* _YOUR GOAL_
Please restate, exactly as they appear, only the lines from the one that contains "Task: Click the" to the final line of the entries, with no pictures.

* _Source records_
%%

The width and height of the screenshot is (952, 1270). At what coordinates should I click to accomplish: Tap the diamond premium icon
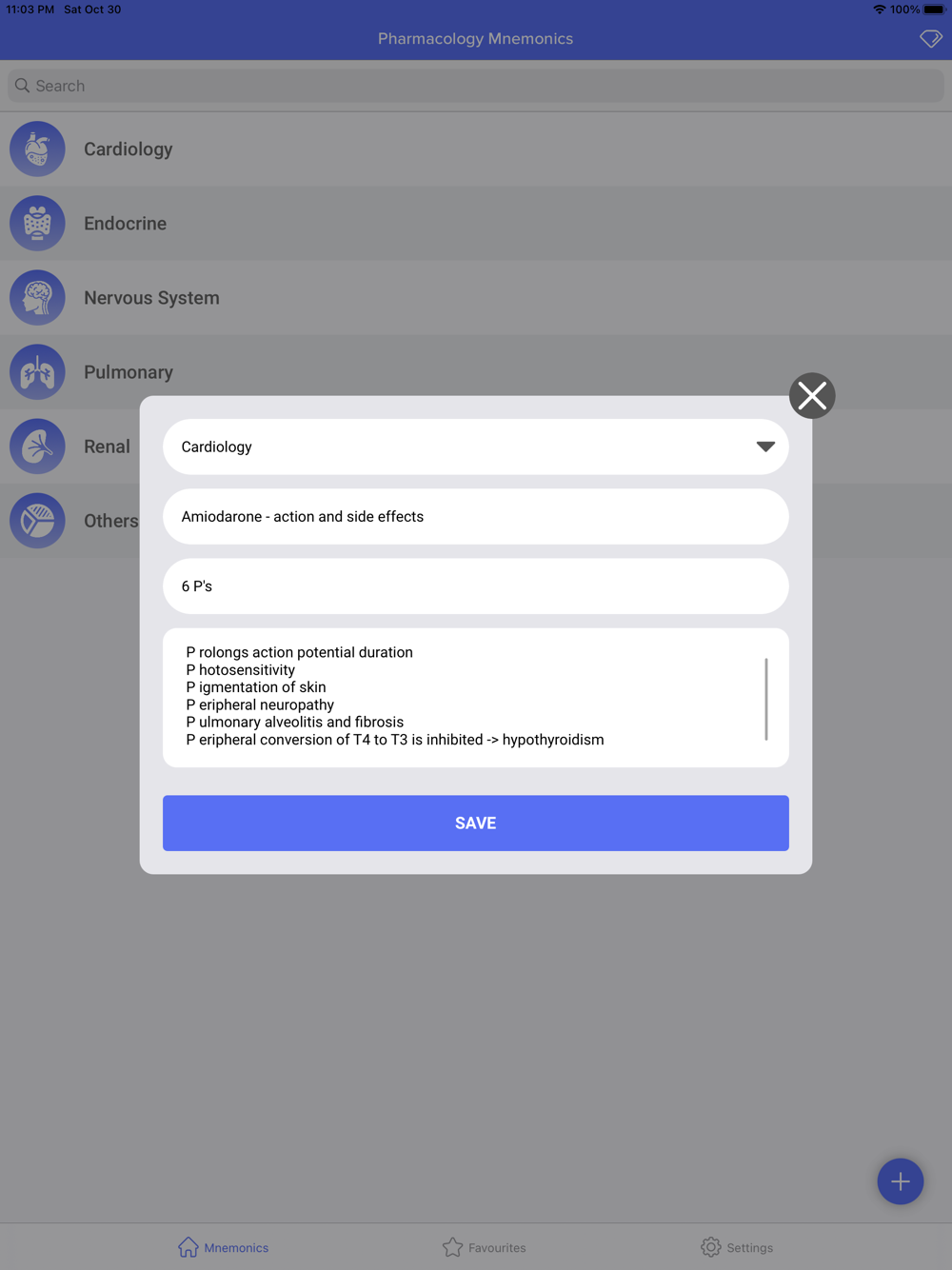coord(930,38)
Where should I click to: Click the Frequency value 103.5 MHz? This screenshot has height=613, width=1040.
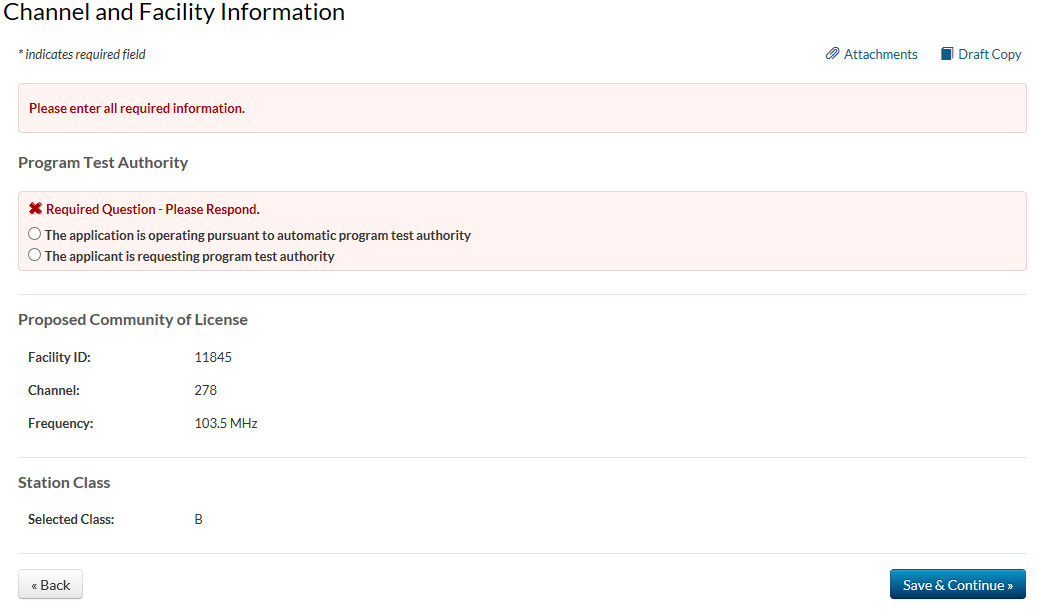point(226,423)
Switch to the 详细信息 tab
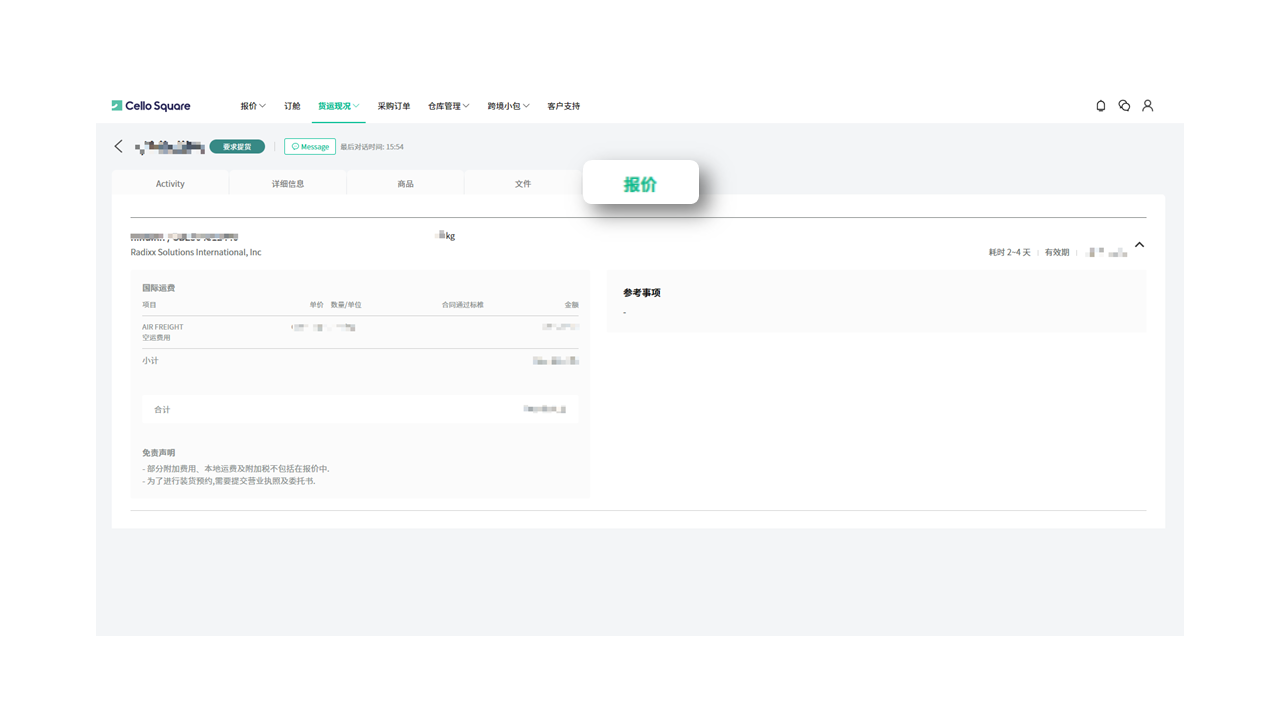This screenshot has width=1280, height=720. (288, 184)
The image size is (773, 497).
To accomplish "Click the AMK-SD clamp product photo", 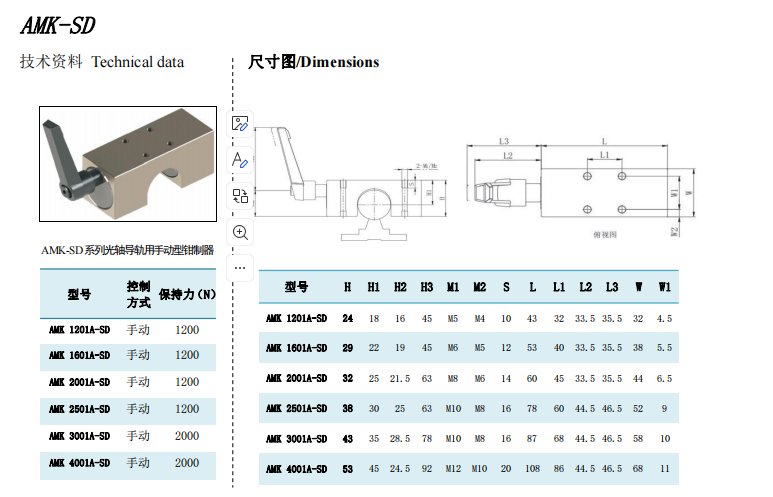I will (128, 164).
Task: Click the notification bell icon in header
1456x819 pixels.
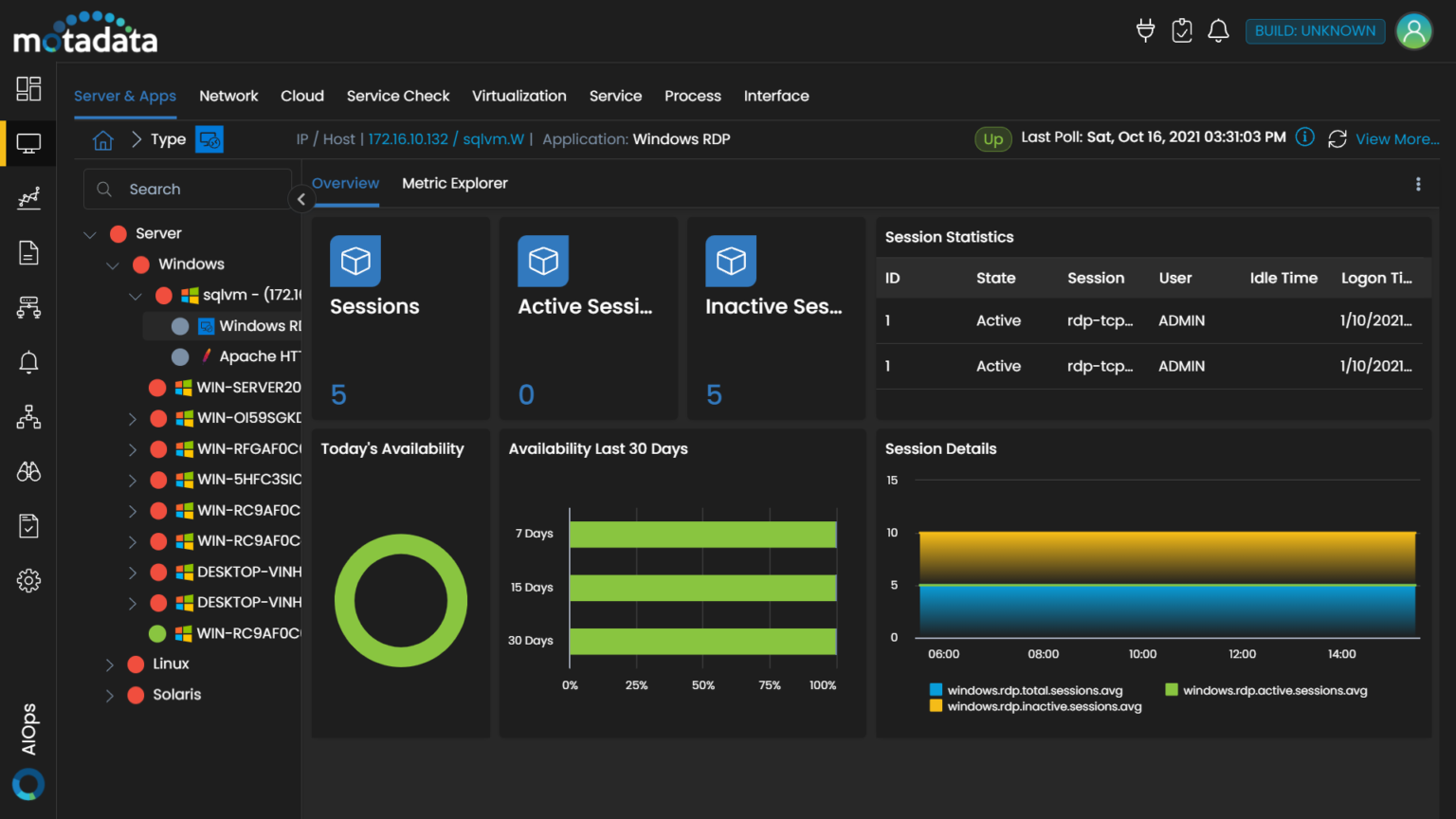Action: pyautogui.click(x=1218, y=31)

%%

* _REPLY_
Task: Click the notification bell icon in header
1456x819 pixels.
Action: pyautogui.click(x=1218, y=31)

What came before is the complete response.